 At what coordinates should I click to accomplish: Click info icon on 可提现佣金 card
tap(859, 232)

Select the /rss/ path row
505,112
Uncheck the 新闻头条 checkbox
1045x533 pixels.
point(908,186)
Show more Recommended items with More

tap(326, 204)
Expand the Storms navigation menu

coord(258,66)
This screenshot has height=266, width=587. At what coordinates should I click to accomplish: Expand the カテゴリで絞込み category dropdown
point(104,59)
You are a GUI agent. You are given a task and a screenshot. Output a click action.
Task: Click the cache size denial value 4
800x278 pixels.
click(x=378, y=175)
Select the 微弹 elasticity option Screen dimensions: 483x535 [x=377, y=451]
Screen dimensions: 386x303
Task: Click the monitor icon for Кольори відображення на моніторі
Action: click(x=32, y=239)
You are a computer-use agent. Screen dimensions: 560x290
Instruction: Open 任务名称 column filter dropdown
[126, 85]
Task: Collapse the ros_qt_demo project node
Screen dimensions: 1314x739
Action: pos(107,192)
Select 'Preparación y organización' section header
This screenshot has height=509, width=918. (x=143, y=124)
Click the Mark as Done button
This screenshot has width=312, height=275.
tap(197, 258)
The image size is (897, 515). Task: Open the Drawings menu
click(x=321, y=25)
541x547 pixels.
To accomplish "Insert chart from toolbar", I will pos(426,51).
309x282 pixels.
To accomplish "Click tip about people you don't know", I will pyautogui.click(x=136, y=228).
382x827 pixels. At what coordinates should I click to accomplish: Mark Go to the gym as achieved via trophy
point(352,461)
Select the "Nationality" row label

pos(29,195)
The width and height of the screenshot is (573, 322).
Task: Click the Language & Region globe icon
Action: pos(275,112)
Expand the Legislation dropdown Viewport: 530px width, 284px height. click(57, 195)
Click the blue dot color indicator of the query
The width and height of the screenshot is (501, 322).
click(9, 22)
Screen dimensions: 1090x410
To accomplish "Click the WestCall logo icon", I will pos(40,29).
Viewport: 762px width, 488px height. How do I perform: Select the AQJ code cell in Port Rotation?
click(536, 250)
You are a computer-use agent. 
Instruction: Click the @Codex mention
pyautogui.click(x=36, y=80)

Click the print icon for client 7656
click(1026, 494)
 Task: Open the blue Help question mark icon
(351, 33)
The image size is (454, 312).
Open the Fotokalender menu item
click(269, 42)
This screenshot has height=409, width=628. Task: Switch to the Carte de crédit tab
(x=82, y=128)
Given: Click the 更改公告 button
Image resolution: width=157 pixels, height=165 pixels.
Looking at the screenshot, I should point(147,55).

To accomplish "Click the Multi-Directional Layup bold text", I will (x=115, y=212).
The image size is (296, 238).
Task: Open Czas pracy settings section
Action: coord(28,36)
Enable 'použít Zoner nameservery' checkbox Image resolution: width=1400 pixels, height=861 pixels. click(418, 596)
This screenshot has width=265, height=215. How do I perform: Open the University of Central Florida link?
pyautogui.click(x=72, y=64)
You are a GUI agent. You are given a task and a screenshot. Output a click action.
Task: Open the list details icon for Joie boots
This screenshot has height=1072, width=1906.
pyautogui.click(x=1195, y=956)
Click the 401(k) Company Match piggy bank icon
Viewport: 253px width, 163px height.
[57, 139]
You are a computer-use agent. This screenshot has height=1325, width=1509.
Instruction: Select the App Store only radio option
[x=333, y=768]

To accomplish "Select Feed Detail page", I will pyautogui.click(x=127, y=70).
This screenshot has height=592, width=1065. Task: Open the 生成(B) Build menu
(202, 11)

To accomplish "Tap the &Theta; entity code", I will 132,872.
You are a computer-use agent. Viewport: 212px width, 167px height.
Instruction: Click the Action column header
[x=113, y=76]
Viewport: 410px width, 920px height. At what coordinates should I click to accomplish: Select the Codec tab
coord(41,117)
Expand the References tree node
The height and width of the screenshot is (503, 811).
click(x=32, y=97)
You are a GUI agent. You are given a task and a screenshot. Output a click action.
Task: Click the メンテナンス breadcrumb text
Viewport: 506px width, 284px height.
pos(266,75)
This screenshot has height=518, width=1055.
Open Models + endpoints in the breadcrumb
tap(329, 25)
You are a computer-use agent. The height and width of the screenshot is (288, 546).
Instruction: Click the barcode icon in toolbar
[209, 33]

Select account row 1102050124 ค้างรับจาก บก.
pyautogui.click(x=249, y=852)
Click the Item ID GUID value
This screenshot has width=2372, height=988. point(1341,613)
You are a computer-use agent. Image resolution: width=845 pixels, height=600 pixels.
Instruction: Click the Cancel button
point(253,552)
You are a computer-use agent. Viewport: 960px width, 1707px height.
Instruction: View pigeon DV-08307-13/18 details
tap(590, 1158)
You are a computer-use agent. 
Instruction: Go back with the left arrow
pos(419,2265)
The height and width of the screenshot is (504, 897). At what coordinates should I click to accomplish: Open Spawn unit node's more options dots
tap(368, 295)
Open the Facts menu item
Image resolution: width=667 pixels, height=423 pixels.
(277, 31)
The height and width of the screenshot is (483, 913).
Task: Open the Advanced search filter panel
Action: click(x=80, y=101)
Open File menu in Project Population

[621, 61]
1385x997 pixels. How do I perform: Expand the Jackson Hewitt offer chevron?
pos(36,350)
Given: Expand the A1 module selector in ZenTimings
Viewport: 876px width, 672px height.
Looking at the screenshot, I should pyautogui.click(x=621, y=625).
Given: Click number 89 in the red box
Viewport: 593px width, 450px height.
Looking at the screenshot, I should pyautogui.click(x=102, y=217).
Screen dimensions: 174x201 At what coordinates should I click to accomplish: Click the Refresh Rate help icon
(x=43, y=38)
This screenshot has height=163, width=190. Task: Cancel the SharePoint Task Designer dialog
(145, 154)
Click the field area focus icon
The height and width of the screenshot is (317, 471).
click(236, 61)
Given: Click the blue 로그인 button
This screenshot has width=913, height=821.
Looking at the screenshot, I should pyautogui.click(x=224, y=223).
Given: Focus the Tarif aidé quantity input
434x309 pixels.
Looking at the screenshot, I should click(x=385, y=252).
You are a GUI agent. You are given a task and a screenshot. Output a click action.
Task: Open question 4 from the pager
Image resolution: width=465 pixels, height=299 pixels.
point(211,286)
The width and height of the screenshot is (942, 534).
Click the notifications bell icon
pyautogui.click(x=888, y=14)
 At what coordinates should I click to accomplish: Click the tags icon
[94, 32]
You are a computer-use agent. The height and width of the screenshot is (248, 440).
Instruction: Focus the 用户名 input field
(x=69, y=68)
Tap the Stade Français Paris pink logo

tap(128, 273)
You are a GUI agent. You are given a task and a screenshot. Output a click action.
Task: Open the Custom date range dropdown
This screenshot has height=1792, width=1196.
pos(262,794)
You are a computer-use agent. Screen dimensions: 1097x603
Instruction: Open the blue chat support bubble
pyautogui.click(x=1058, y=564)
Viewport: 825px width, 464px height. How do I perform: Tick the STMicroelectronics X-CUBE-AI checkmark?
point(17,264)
§ §
Stated exercise
Reproduce every item above verbatim, line for line, with no changes.

Result
 At what coordinates should I click to accomplish: Click info icon on 可提现佣金 card
tap(859, 232)

Select the /rss/ path row
505,112
Uncheck the 新闻头条 checkbox
1045x533 pixels.
point(908,186)
Show more Recommended items with More

tap(326, 204)
Expand the Storms navigation menu

coord(258,66)
This screenshot has height=266, width=587. At what coordinates should I click to accomplish: Expand the カテゴリで絞込み category dropdown
point(104,59)
You are a GUI agent. You are given a task and a screenshot. Output a click action.
Task: Click the cache size denial value 4
800x278 pixels.
click(x=378, y=175)
Select the 微弹 elasticity option Screen dimensions: 483x535 [x=377, y=451]
Screen dimensions: 386x303
Task: Click the monitor icon for Кольори відображення на моніторі
Action: click(x=32, y=239)
You are a computer-use agent. Screen dimensions: 560x290
Instruction: Open 任务名称 column filter dropdown
[126, 85]
Task: Collapse the ros_qt_demo project node
Screen dimensions: 1314x739
Action: pos(107,192)
Select 'Preparación y organización' section header
This screenshot has height=509, width=918. (x=143, y=124)
Click the Mark as Done button
This screenshot has width=312, height=275.
tap(197, 258)
The image size is (897, 515). Task: Open the Drawings menu
click(x=321, y=25)
541x547 pixels.
To accomplish "Insert chart from toolbar", I will pos(426,51).
309x282 pixels.
To accomplish "Click tip about people you don't know", I will pyautogui.click(x=136, y=228).
382x827 pixels. At what coordinates should I click to accomplish: Mark Go to the gym as achieved via trophy
point(352,461)
Select the "Nationality" row label

pos(29,195)
The width and height of the screenshot is (573, 322).
Task: Click the Language & Region globe icon
Action: pos(275,112)
Expand the Legislation dropdown Viewport: 530px width, 284px height. click(57, 195)
Click the blue dot color indicator of the query
The width and height of the screenshot is (501, 322).
click(9, 22)
Screen dimensions: 1090x410
To accomplish "Click the WestCall logo icon", I will pos(40,29).
Viewport: 762px width, 488px height. How do I perform: Select the AQJ code cell in Port Rotation?
click(536, 250)
You are a computer-use agent. 
Instruction: Click the @Codex mention
pyautogui.click(x=36, y=80)

Click the print icon for client 7656
click(1026, 494)
 Task: Open the blue Help question mark icon
(351, 33)
The image size is (454, 312).
Open the Fotokalender menu item
click(269, 42)
This screenshot has height=409, width=628. Task: Switch to the Carte de crédit tab
(x=82, y=128)
Given: Click the 更改公告 button
Image resolution: width=157 pixels, height=165 pixels.
Looking at the screenshot, I should point(147,55).

To accomplish "Click the Multi-Directional Layup bold text", I will (x=115, y=212).
The image size is (296, 238).
Task: Open Czas pracy settings section
Action: coord(28,36)
Enable 'použít Zoner nameservery' checkbox Image resolution: width=1400 pixels, height=861 pixels. click(418, 596)
This screenshot has width=265, height=215. How do I perform: Open the University of Central Florida link?
pyautogui.click(x=72, y=64)
You are a GUI agent. You are given a task and a screenshot. Output a click action.
Task: Open the list details icon for Joie boots
This screenshot has height=1072, width=1906.
pyautogui.click(x=1195, y=956)
Click the 401(k) Company Match piggy bank icon
Viewport: 253px width, 163px height.
[57, 139]
You are a computer-use agent. This screenshot has height=1325, width=1509.
Instruction: Select the App Store only radio option
[x=333, y=768]

To accomplish "Select Feed Detail page", I will pyautogui.click(x=127, y=70).
This screenshot has height=592, width=1065. Task: Open the 生成(B) Build menu
(202, 11)

To accomplish "Tap the &Theta; entity code", I will 132,872.
You are a computer-use agent. Viewport: 212px width, 167px height.
Instruction: Click the Action column header
[x=113, y=76]
Viewport: 410px width, 920px height. At what coordinates should I click to accomplish: Select the Codec tab
coord(41,117)
Expand the References tree node
The height and width of the screenshot is (503, 811).
click(x=32, y=97)
You are a GUI agent. You are given a task and a screenshot. Output a click action.
Task: Click the メンテナンス breadcrumb text
Viewport: 506px width, 284px height.
pos(266,75)
This screenshot has height=518, width=1055.
Open Models + endpoints in the breadcrumb
tap(329, 25)
You are a computer-use agent. The height and width of the screenshot is (288, 546).
Instruction: Click the barcode icon in toolbar
[209, 33]

Select account row 1102050124 ค้างรับจาก บก.
pyautogui.click(x=249, y=852)
Click the Item ID GUID value
This screenshot has width=2372, height=988. point(1341,613)
You are a computer-use agent. Image resolution: width=845 pixels, height=600 pixels.
Instruction: Click the Cancel button
point(253,552)
You are a computer-use agent. Viewport: 960px width, 1707px height.
Instruction: View pigeon DV-08307-13/18 details
tap(590, 1158)
You are a computer-use agent. 
Instruction: Go back with the left arrow
pos(419,2265)
The height and width of the screenshot is (504, 897). At what coordinates should I click to accomplish: Open Spawn unit node's more options dots
tap(368, 295)
Open the Facts menu item
Image resolution: width=667 pixels, height=423 pixels.
(277, 31)
The height and width of the screenshot is (483, 913).
Task: Open the Advanced search filter panel
Action: click(x=80, y=101)
Open File menu in Project Population

[621, 61]
1385x997 pixels. How do I perform: Expand the Jackson Hewitt offer chevron?
pos(36,350)
Given: Expand the A1 module selector in ZenTimings
Viewport: 876px width, 672px height.
Looking at the screenshot, I should pyautogui.click(x=621, y=625).
Given: Click number 89 in the red box
Viewport: 593px width, 450px height.
Looking at the screenshot, I should pyautogui.click(x=102, y=217).
Screen dimensions: 174x201 At what coordinates should I click to accomplish: Click the Refresh Rate help icon
(x=43, y=38)
This screenshot has height=163, width=190. Task: Cancel the SharePoint Task Designer dialog
(145, 154)
Click the field area focus icon
The height and width of the screenshot is (317, 471).
click(236, 61)
Given: Click the blue 로그인 button
This screenshot has width=913, height=821.
Looking at the screenshot, I should pyautogui.click(x=224, y=223).
Given: Focus the Tarif aidé quantity input
434x309 pixels.
Looking at the screenshot, I should click(x=385, y=252).
You are a GUI agent. You are given a task and a screenshot. Output a click action.
Task: Open question 4 from the pager
Image resolution: width=465 pixels, height=299 pixels.
point(211,286)
The width and height of the screenshot is (942, 534).
Click the notifications bell icon
pyautogui.click(x=888, y=14)
 At what coordinates should I click to accomplish: Click the tags icon
[94, 32]
You are a computer-use agent. The height and width of the screenshot is (248, 440).
Instruction: Focus the 用户名 input field
(x=69, y=68)
Tap the Stade Français Paris pink logo

tap(128, 273)
You are a GUI agent. You are given a task and a screenshot. Output a click action.
Task: Open the Custom date range dropdown
This screenshot has height=1792, width=1196.
pos(262,794)
You are a computer-use agent. Screen dimensions: 1097x603
Instruction: Open the blue chat support bubble
pyautogui.click(x=1058, y=564)
Viewport: 825px width, 464px height. How do I perform: Tick the STMicroelectronics X-CUBE-AI checkmark?
point(17,264)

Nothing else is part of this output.